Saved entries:
-- start --

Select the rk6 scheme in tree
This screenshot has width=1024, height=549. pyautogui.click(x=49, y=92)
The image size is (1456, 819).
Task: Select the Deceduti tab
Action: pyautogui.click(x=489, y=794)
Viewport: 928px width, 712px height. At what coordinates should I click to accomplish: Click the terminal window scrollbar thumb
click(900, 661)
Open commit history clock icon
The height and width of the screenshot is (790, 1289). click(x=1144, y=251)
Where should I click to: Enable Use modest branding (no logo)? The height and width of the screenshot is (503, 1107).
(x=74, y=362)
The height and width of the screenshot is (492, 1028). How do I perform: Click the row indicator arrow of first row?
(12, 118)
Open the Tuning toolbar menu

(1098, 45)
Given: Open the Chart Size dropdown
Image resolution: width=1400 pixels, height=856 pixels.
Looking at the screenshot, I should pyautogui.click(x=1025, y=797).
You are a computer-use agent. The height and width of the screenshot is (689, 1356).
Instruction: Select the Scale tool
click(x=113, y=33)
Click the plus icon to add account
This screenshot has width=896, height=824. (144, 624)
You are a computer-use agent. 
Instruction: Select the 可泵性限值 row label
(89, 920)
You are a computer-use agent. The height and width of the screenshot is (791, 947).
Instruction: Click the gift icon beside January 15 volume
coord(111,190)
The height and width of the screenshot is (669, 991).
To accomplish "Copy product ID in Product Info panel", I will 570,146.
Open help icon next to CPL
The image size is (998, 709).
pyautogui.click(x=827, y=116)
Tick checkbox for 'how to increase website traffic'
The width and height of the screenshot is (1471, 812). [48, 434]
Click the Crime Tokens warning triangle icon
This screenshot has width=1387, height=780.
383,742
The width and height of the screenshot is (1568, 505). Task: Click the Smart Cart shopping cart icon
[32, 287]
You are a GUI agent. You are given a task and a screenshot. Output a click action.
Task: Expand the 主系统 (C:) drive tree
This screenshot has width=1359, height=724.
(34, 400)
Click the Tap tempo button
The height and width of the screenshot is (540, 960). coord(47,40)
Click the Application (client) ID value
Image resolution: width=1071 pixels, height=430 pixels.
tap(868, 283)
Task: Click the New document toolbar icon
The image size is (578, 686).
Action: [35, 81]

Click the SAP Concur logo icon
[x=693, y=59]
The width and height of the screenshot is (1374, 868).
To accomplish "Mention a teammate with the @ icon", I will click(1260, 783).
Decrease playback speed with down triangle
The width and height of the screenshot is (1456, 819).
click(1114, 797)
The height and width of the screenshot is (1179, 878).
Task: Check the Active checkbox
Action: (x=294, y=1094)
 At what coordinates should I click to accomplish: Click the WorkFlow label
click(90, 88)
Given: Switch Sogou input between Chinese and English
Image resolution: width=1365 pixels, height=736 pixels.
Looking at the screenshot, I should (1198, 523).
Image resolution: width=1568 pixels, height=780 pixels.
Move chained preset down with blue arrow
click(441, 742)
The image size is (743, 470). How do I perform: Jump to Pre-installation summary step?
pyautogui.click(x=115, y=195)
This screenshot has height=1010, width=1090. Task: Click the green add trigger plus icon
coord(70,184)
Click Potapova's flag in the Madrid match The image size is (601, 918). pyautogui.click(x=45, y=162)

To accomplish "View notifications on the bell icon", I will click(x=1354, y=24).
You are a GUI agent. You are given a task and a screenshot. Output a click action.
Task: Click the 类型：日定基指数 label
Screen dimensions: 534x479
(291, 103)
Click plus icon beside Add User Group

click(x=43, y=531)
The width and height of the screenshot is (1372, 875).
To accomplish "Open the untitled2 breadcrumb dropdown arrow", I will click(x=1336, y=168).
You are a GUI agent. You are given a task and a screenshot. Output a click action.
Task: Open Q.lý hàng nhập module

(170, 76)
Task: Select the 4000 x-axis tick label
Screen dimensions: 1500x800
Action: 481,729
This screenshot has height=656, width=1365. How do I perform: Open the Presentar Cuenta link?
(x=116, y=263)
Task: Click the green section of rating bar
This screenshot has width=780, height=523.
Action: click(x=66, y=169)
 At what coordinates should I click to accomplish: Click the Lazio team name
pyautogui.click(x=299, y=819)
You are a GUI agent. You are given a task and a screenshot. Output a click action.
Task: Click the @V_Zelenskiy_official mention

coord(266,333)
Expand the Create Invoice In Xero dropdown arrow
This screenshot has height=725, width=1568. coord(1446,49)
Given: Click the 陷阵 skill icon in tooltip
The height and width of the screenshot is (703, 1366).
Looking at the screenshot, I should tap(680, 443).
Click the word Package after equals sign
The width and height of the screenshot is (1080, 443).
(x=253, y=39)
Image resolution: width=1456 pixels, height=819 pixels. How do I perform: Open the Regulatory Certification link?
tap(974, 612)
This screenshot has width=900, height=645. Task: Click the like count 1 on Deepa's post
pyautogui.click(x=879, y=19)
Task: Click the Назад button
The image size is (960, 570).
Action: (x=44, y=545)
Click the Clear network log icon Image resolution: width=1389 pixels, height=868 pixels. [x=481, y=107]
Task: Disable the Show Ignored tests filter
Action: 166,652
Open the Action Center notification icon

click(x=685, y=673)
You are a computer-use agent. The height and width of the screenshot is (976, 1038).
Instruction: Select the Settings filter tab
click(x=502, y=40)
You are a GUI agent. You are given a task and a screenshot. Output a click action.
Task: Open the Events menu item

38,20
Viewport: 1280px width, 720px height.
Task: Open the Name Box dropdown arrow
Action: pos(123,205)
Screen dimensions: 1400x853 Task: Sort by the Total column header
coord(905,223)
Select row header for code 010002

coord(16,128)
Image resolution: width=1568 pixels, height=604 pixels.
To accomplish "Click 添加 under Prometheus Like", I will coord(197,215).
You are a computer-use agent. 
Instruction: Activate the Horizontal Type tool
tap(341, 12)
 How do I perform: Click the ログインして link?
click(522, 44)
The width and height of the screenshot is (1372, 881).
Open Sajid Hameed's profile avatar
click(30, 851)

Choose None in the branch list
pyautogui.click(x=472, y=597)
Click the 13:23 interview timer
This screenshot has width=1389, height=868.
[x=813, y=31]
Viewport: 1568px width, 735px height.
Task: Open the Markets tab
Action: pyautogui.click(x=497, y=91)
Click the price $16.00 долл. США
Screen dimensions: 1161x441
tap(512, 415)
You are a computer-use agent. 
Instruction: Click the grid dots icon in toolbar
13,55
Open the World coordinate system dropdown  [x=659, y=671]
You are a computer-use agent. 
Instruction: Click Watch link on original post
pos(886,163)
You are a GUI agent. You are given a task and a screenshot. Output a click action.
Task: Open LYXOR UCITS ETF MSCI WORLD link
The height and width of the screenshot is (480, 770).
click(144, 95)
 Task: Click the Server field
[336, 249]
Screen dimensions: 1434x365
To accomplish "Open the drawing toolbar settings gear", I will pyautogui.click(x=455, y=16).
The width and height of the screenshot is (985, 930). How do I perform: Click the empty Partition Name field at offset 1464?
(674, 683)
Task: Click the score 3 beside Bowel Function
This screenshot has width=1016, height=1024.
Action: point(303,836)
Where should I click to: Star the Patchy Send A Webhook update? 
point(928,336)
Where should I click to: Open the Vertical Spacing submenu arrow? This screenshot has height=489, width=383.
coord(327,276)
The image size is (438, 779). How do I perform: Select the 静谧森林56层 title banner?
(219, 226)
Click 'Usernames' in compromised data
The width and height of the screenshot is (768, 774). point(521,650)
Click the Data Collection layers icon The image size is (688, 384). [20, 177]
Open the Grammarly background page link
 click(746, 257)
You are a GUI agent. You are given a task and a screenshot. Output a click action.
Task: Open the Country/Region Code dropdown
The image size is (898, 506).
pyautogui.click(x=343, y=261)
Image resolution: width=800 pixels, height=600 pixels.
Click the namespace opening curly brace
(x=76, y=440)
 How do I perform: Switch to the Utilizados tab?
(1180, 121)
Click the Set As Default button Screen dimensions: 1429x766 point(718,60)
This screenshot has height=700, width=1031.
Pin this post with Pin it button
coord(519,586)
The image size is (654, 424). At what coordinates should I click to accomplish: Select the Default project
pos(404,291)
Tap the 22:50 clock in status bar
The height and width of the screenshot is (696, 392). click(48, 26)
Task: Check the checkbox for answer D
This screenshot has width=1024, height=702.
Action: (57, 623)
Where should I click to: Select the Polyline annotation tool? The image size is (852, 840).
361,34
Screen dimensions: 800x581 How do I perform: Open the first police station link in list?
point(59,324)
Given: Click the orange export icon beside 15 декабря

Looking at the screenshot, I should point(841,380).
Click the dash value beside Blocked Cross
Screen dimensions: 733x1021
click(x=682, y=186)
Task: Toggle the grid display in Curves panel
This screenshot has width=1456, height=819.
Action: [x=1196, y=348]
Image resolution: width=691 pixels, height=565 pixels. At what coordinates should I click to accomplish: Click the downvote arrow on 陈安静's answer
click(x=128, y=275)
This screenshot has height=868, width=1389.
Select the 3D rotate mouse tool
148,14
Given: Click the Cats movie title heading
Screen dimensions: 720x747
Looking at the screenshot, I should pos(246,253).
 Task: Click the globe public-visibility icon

-- end --

Quote the lines of the saved entries from the one containing "Image resolution: width=1568 pixels, height=780" through the one containing "pyautogui.click(x=115, y=195)", both included.

Expected answer:
Image resolution: width=1568 pixels, height=780 pixels.
Move chained preset down with blue arrow
click(441, 742)
The image size is (743, 470). How do I perform: Jump to Pre-installation summary step?
pyautogui.click(x=115, y=195)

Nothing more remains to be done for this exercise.